L’anticonformisme, c’est bien. La générosité aussi. Jeudi soir à La Tulipe, Radio Radio a prouvé à nouveau qu’il n’avait aucun problème dans ces deux départements. Une heure et quart de musique, deux rappels, nombreux passages de chansons remaniés, badinage en masse avec l’assistance, place de choix aux plus vieux morceaux de Cliché Hot et même du EP Télé Télé («Brumes sous les streetlights») malgré l’emphase sur le matériel de Belmundo Regal… Et surtout: la présence constante de musiciens invités, laquelle donne à la musique du groupe un punch et une prestance en phase avec le look arboré par les membres, chacun en tenue de soirée. Clairement, le trio ne se contente pas de décliner ses rimes en bombant le torse, comme beaucoup de rappeurs.
Stéphane Bergeron, batteur de Karkwa, était la colonne vertébrale rythmique durant la première demie du concert. Assis derrière un kit hybride, augmenté de quelques unités électroniques, il reproduisait les beats d’Alexandre Bilodeau et de Gabriel Malenfant à la note près. Ainsi furent livrées les pièces plus élémentaires: «St-Petersbourg», «Jacuzzi» (toujours accueillies avec énormément d’enthousiasme, les pièces de Cliché Hot), «Tômtôm»…
Puis, en seconde partie, deux joueurs de cuivres, le guitariste Kim Ho (de Creature) et la chanteuse Whitney Lafleur ont aidé à exacerber les tendances disco de «Guess What?», «Dekshoo», «Cargué dans ma chaise» et autres «Kenny G Non-Stop». L’intensité a monté d’un cran sur scène comme dans la salle.

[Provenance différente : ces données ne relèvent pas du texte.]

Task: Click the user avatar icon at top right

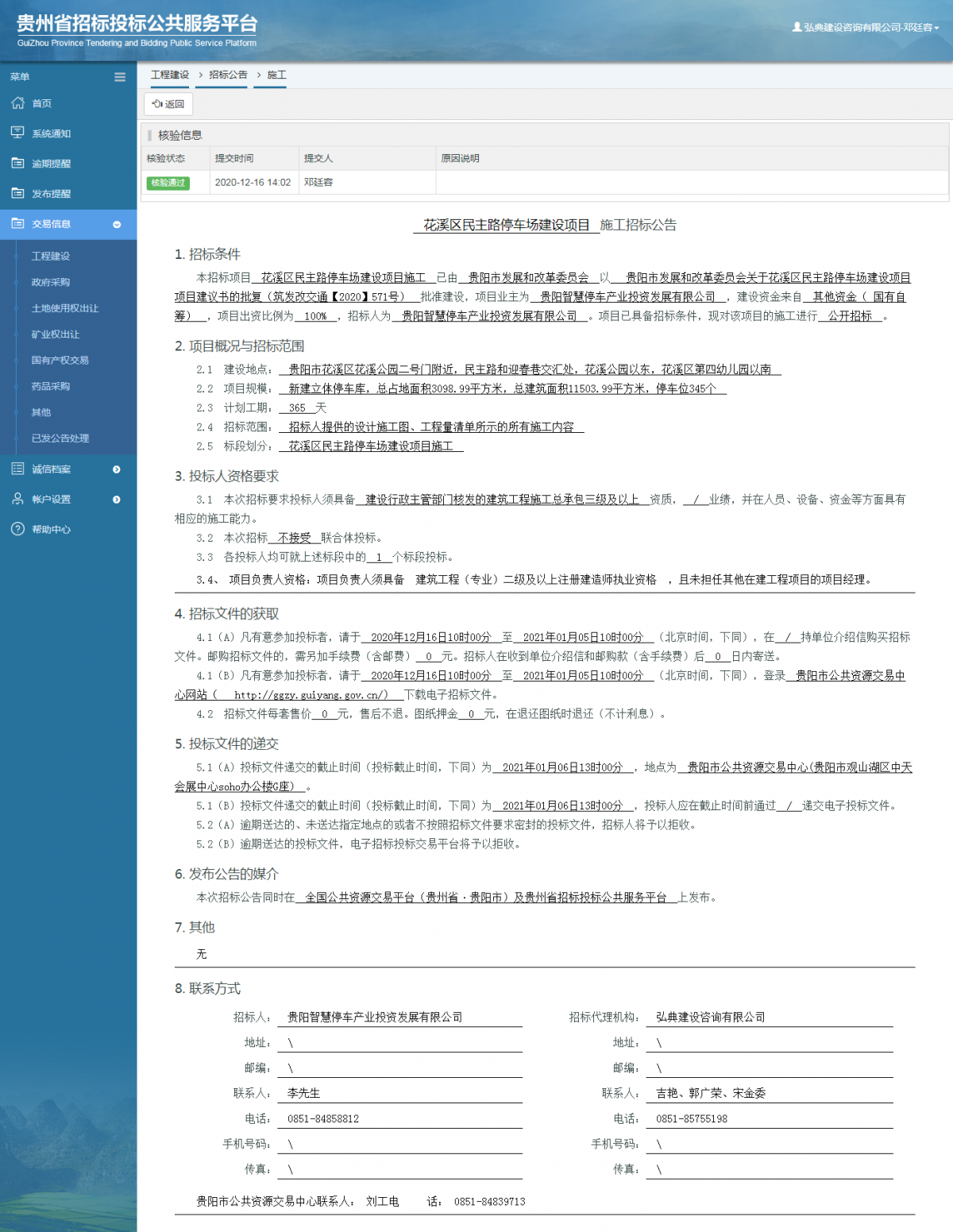Action: click(797, 26)
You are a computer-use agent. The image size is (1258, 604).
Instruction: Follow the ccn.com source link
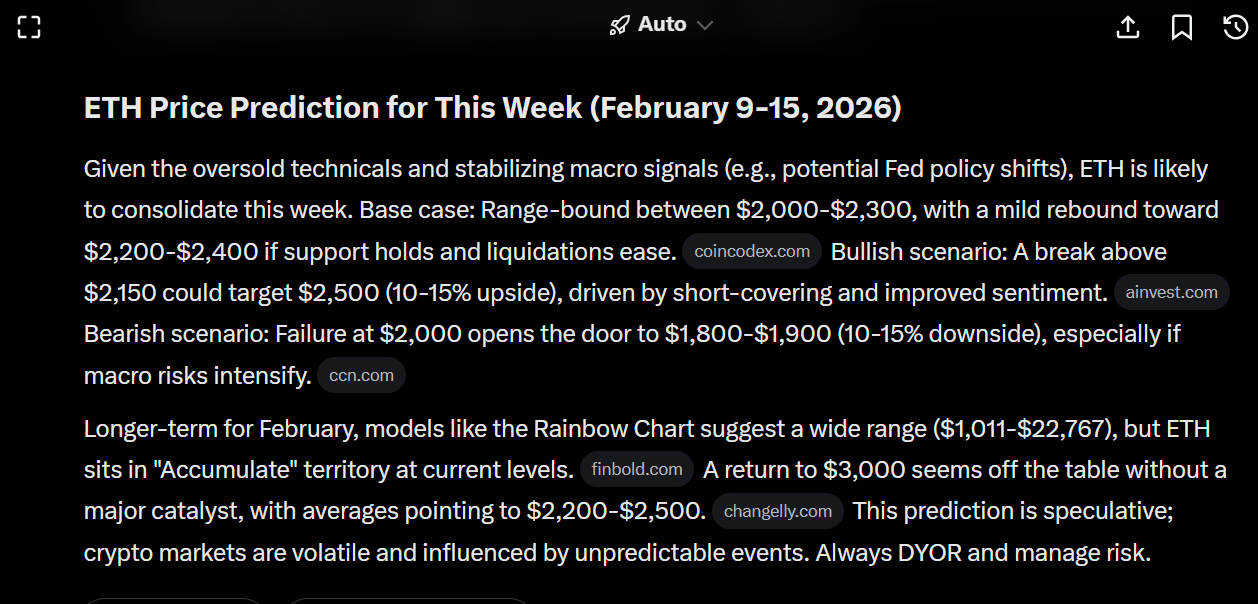pyautogui.click(x=361, y=376)
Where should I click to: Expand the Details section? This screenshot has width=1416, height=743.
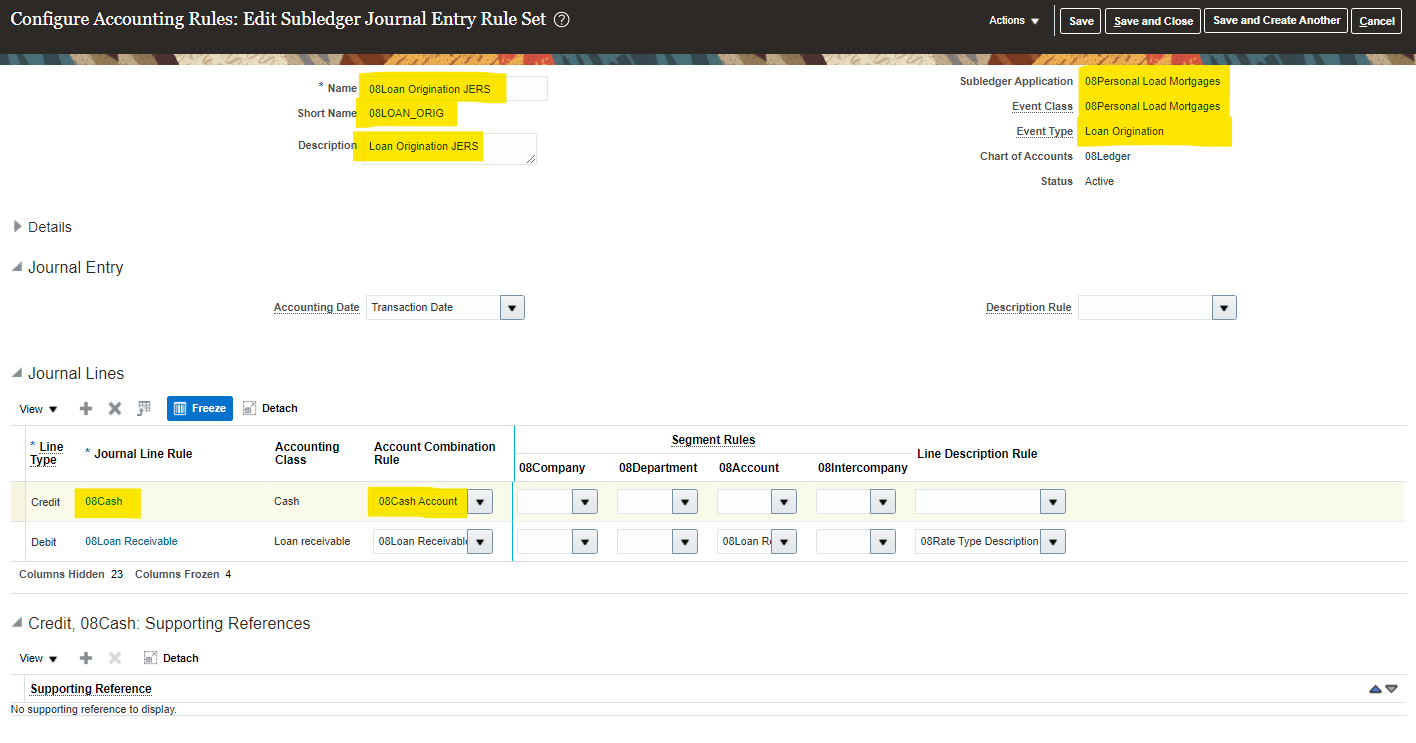17,227
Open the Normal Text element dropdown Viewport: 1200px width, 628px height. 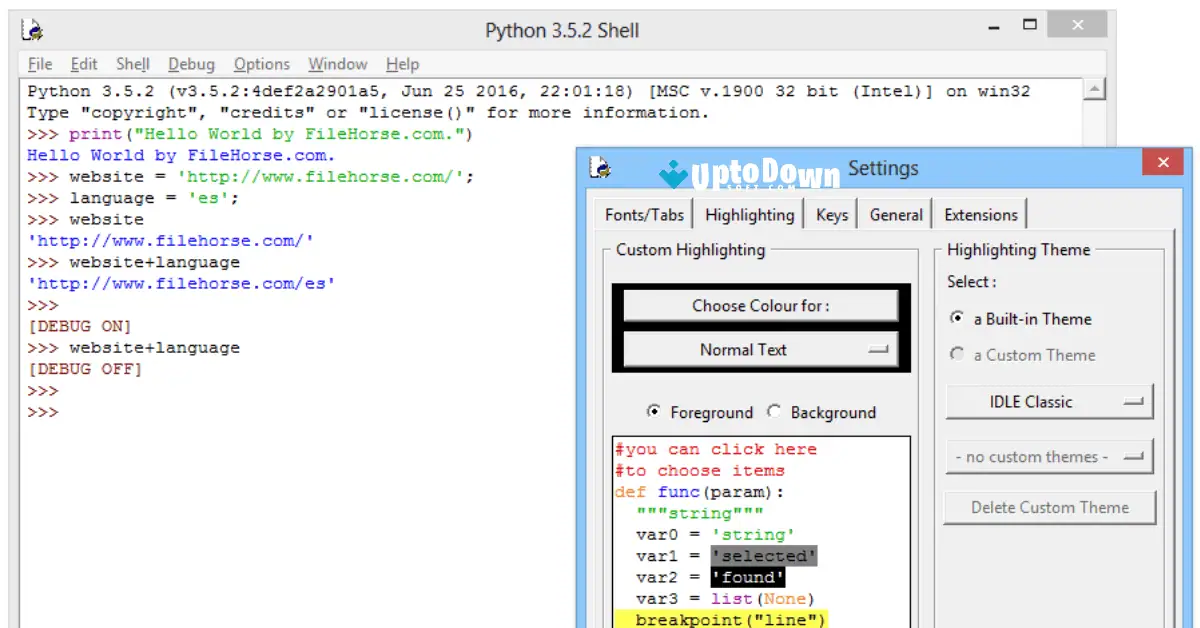(760, 349)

Cela dit, mon moment préféré du concert a été cette nouvelle chanson non idenfitiée servie en rappel. Elle aurait été composée en Louisiane, où le groupe a déjà enregistré son prochain album, a-t-on annoncé sur scène. Durant cette dernière, Alexandre Bilodeau a pris la machine à rythme pour pondre un beat live. Les vrais musiciens, c’est chouette, vivant et tout, mais l’urgence du hip-hop n’est jamais aussi bien servie que par un beatbox ou une table tournante.
Au moment où Radio Radio semble vouloir intensifier ses expérimentations avec la musique live (il collaborait récemment avec Damien Robitaille), il est à souhaiter que le trio laisse une plus grande place à ses racines rap dans ses prestations. Sans rien enlever au talent de Stéphane Bergeron, disons que son jeu de batterie ne rime pas spécialement avec «funk». Par ailleurs, plus il y a de musiciens dans la balance, moins il y a de la place pour les basses fréquences.
De toute évidence, Radio Radio assume totalement son côté champ gauche, ce qui est bien, mais le groupe reste composé de rimeurs hors pair, dont le talent n’est que mis en évidence par les samples et la programmation.